═════ Material for the task ═════
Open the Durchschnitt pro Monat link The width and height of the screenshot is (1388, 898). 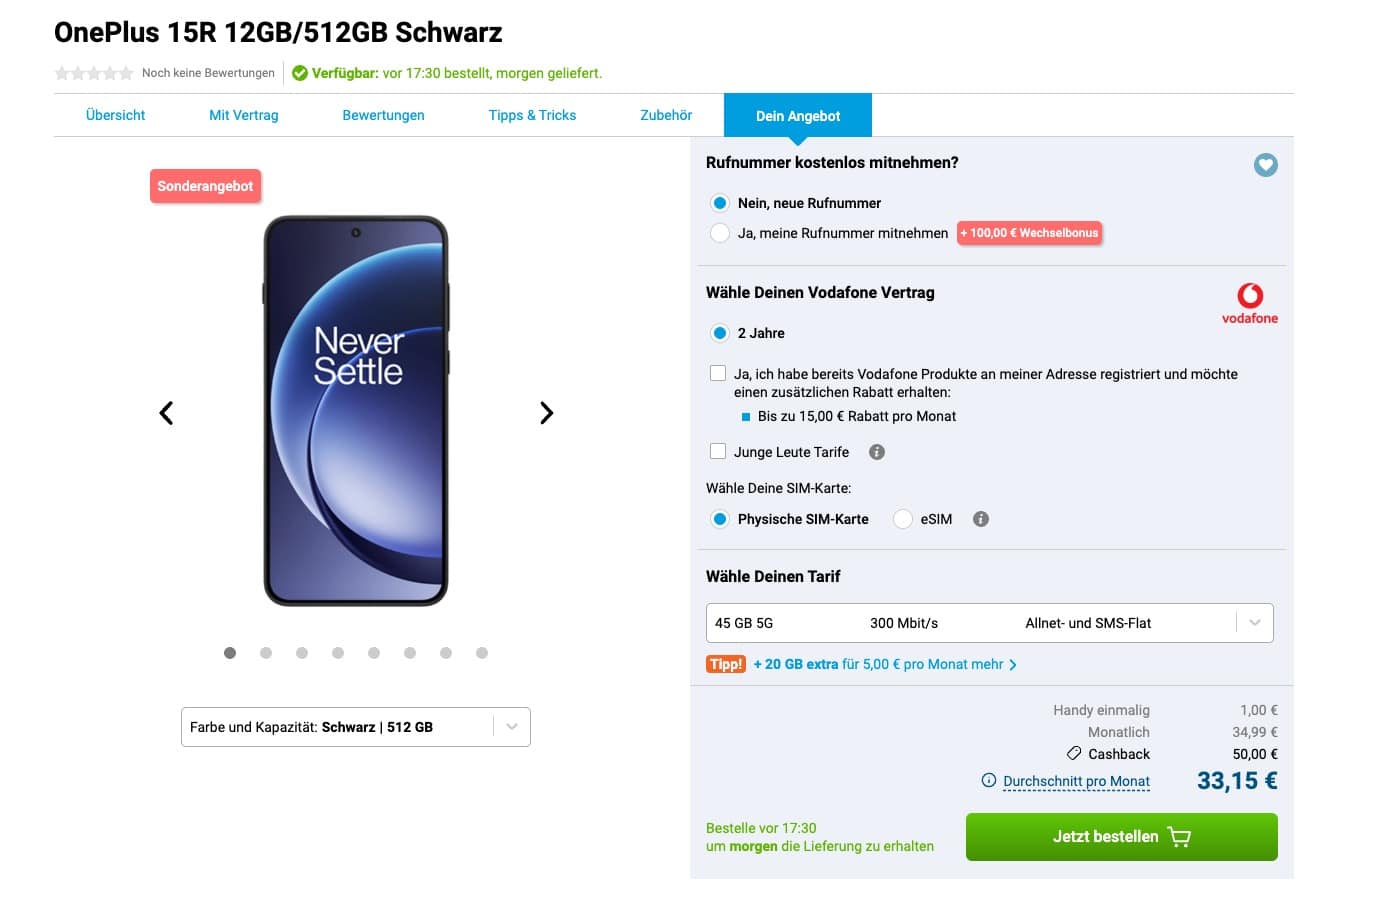(1076, 781)
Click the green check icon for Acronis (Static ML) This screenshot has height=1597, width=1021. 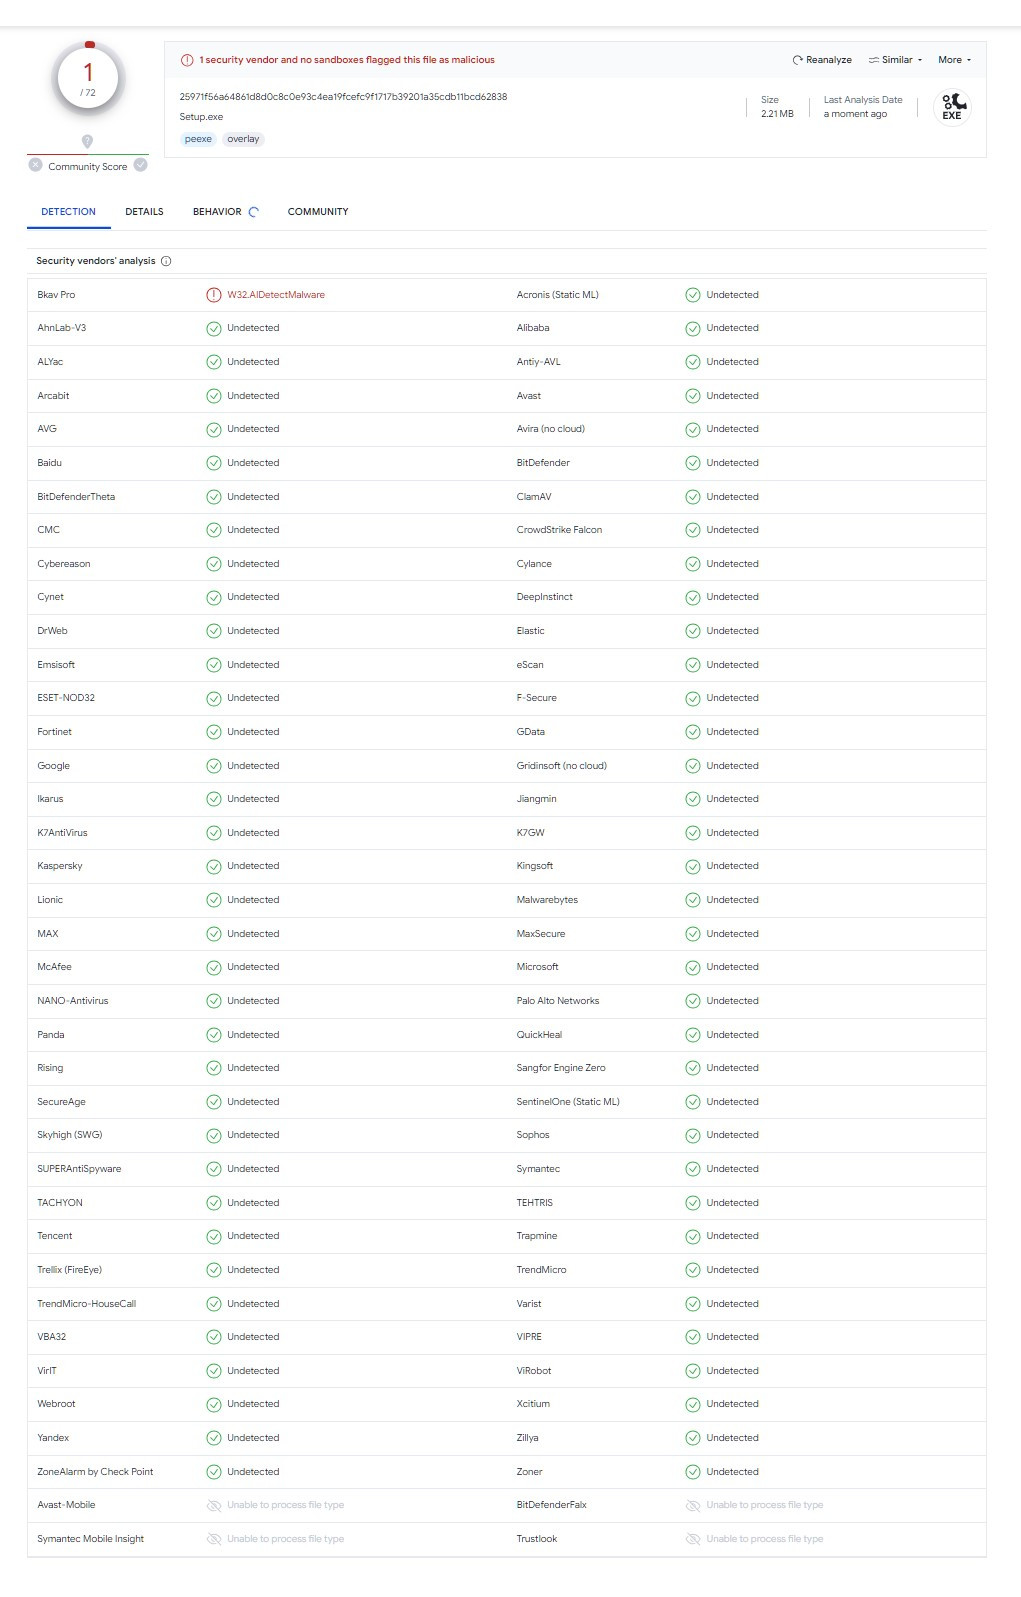(692, 295)
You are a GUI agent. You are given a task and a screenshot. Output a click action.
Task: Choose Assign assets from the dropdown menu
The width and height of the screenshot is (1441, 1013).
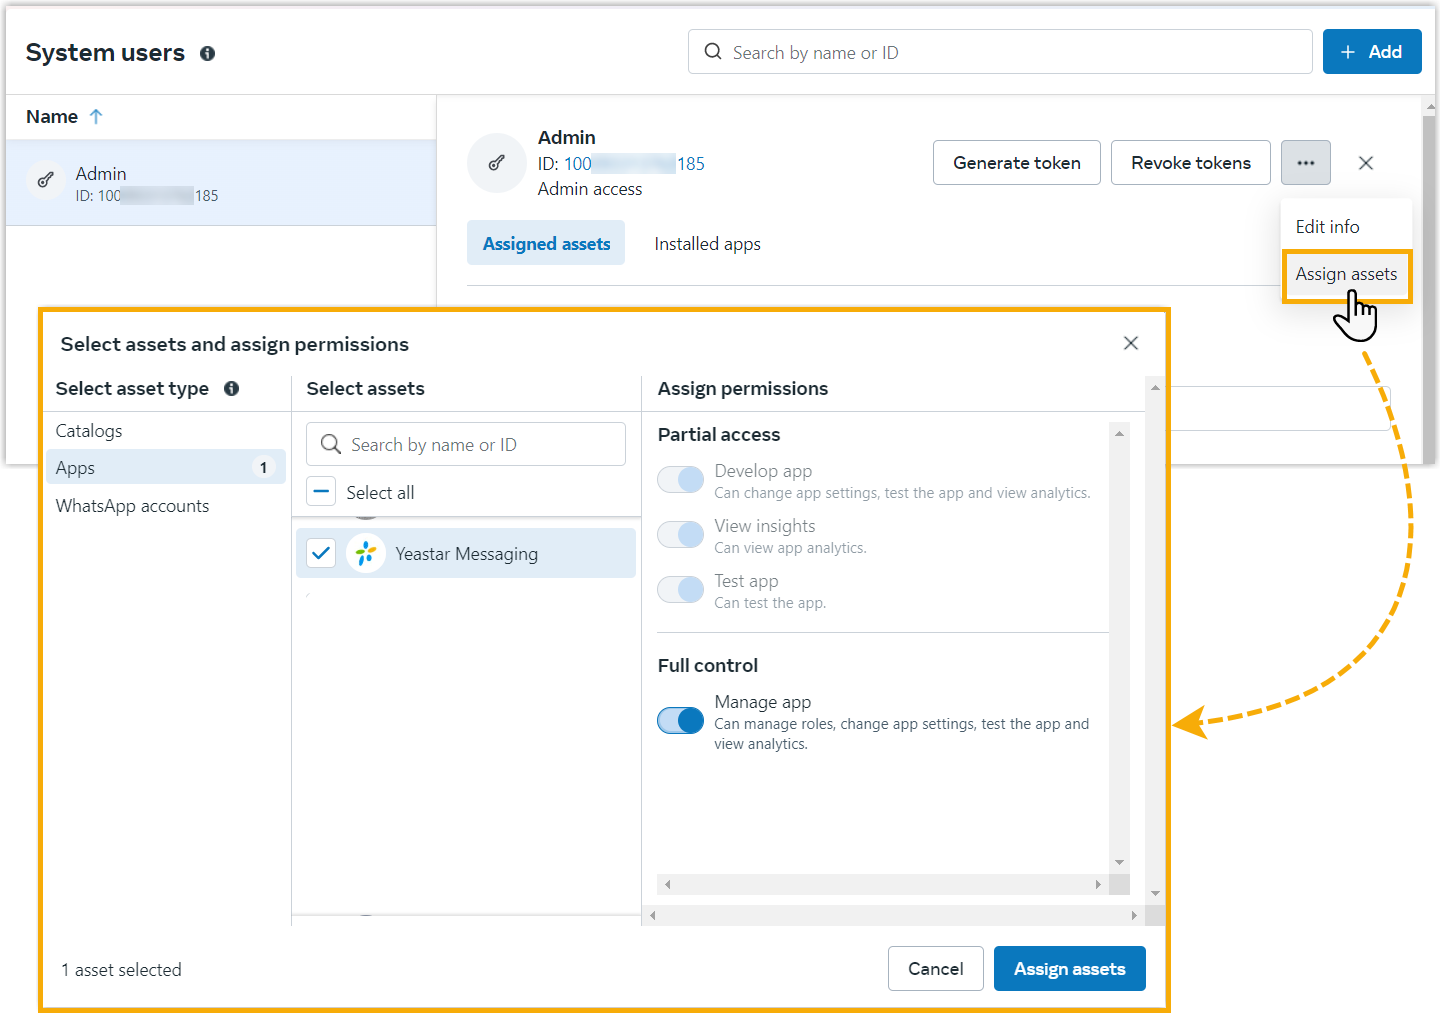coord(1345,275)
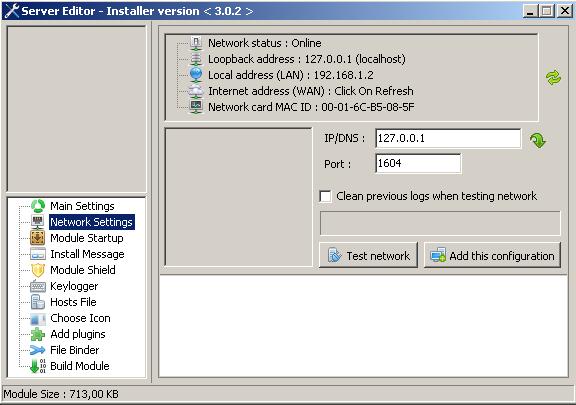Focus the IP/DNS input field
The height and width of the screenshot is (405, 576).
click(x=448, y=139)
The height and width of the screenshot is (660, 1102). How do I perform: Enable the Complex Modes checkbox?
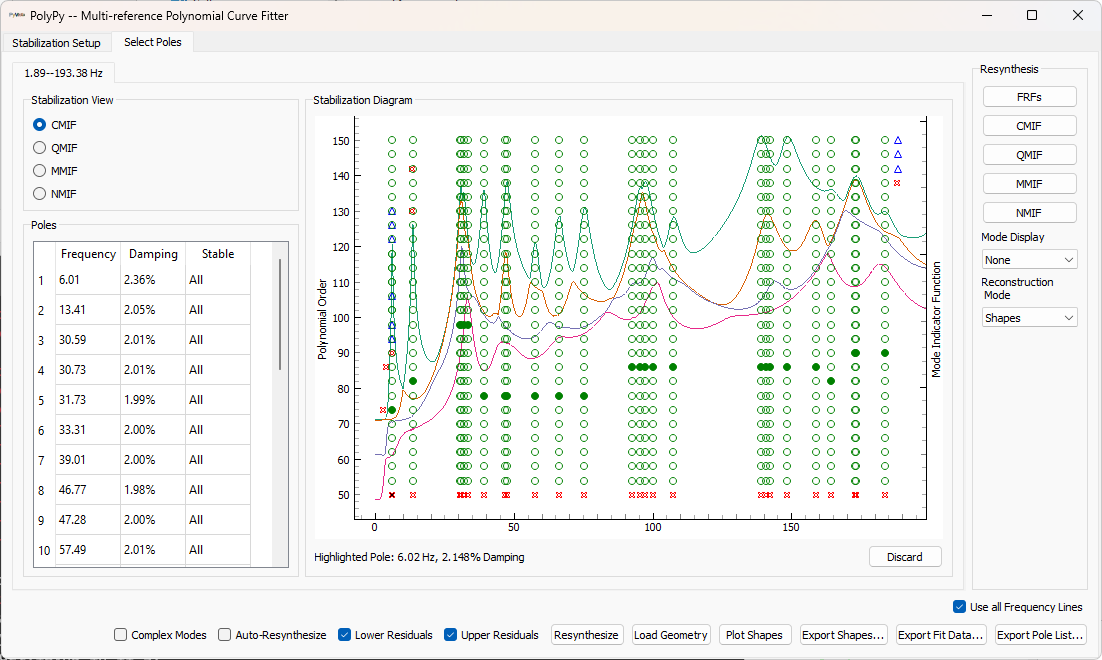[120, 634]
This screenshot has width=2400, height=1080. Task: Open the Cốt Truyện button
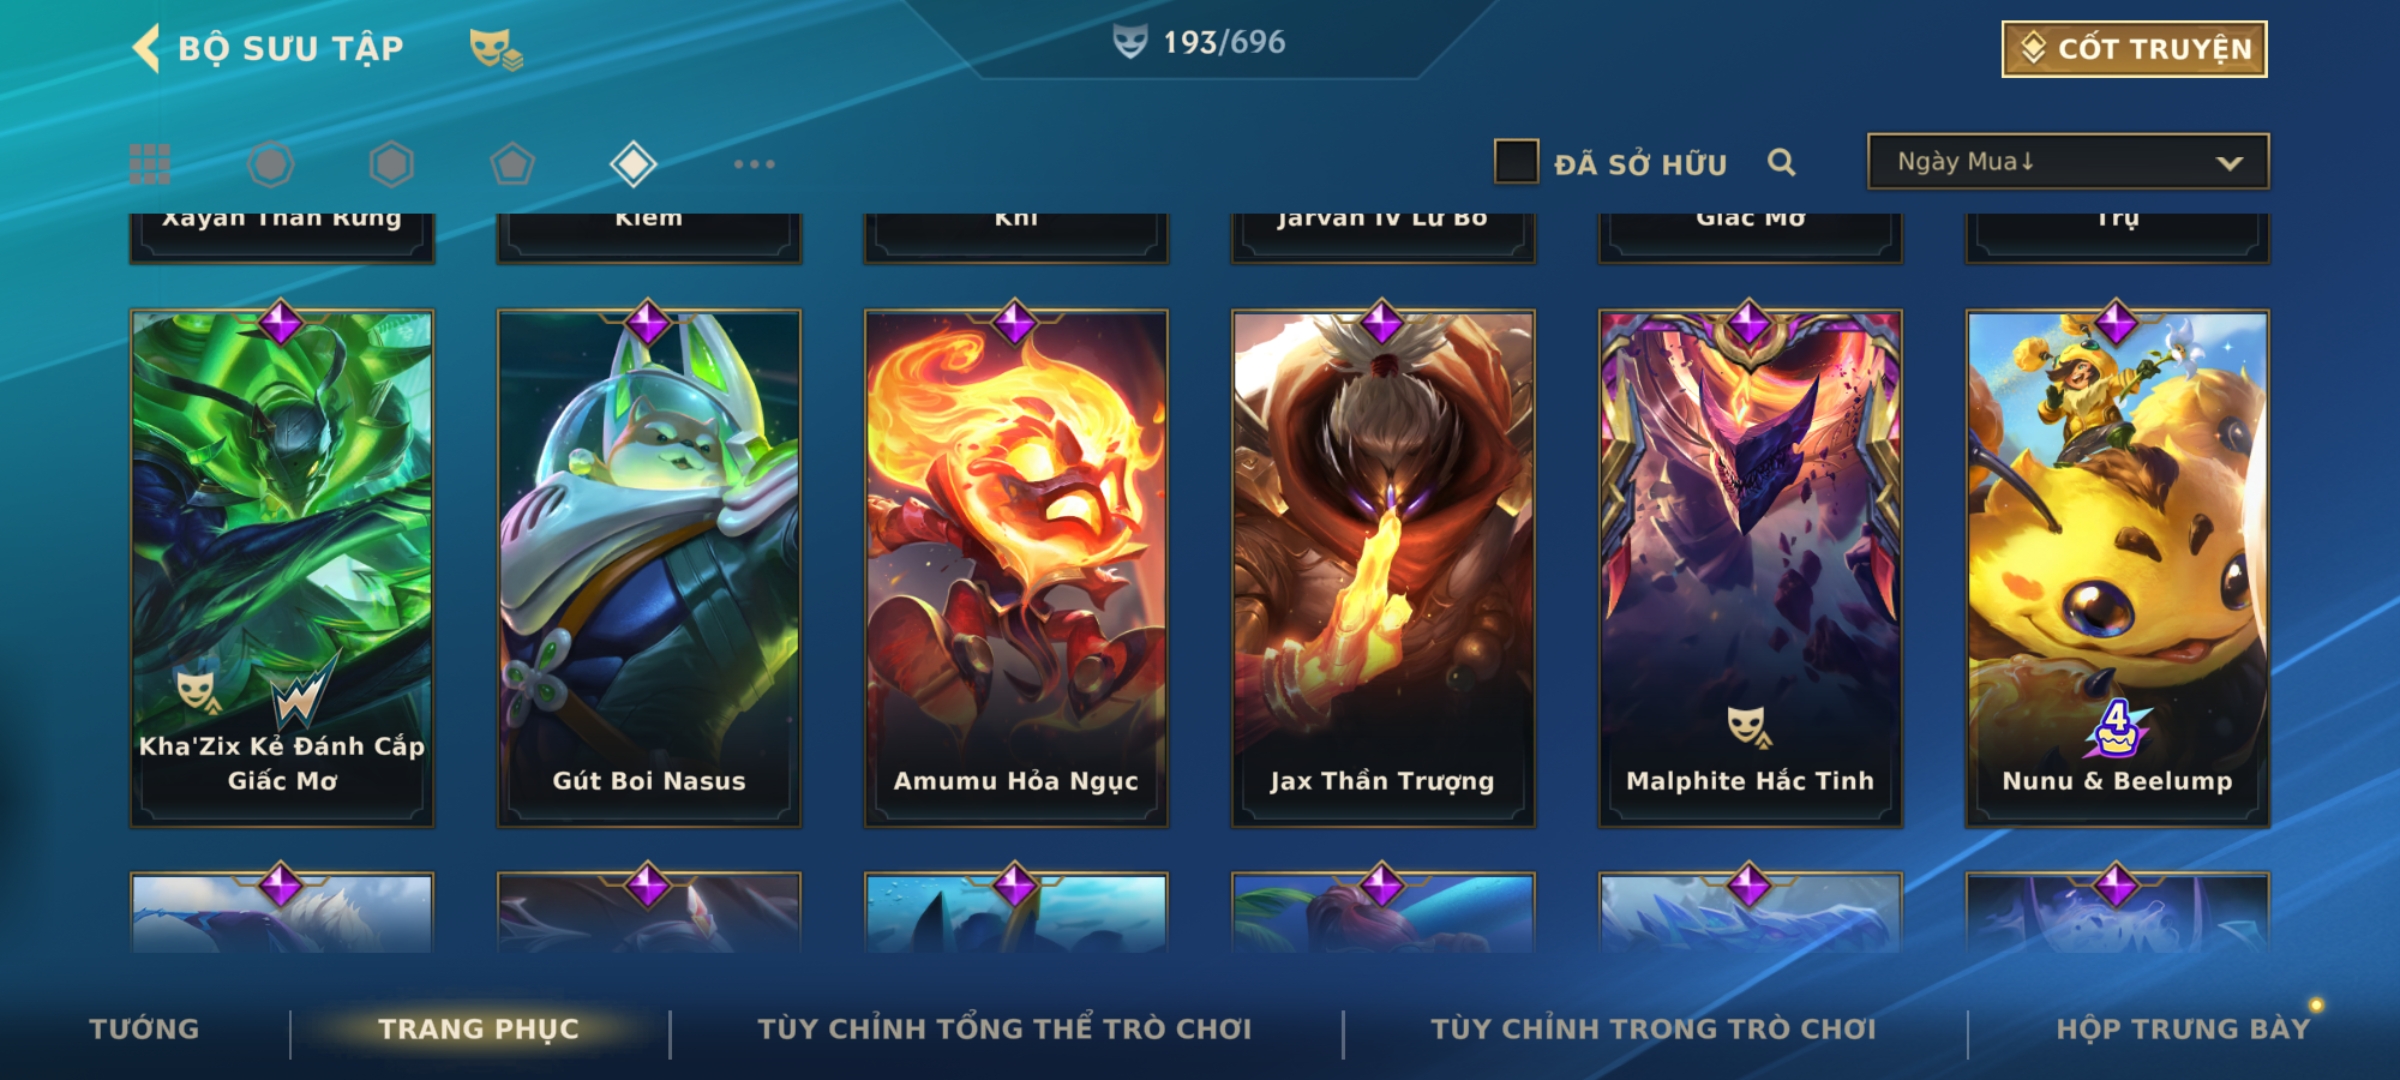click(x=2134, y=48)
═════
— Aim of the exercise —
Would you transcribe exactly, and only, the lines from the one containing "The width and height of the screenshot is (1441, 1013)." through the last line of the records above, both included, leaving out the pictures?

— Reply to the task —
The width and height of the screenshot is (1441, 1013).
coord(1345,275)
Focus the IP/DNS input field
The height and width of the screenshot is (405, 576).
click(x=448, y=139)
The height and width of the screenshot is (660, 1102). How do I perform: Enable the Complex Modes checkbox?
[120, 634]
This screenshot has width=2400, height=1080. Task: Open the Cốt Truyện button
click(x=2134, y=48)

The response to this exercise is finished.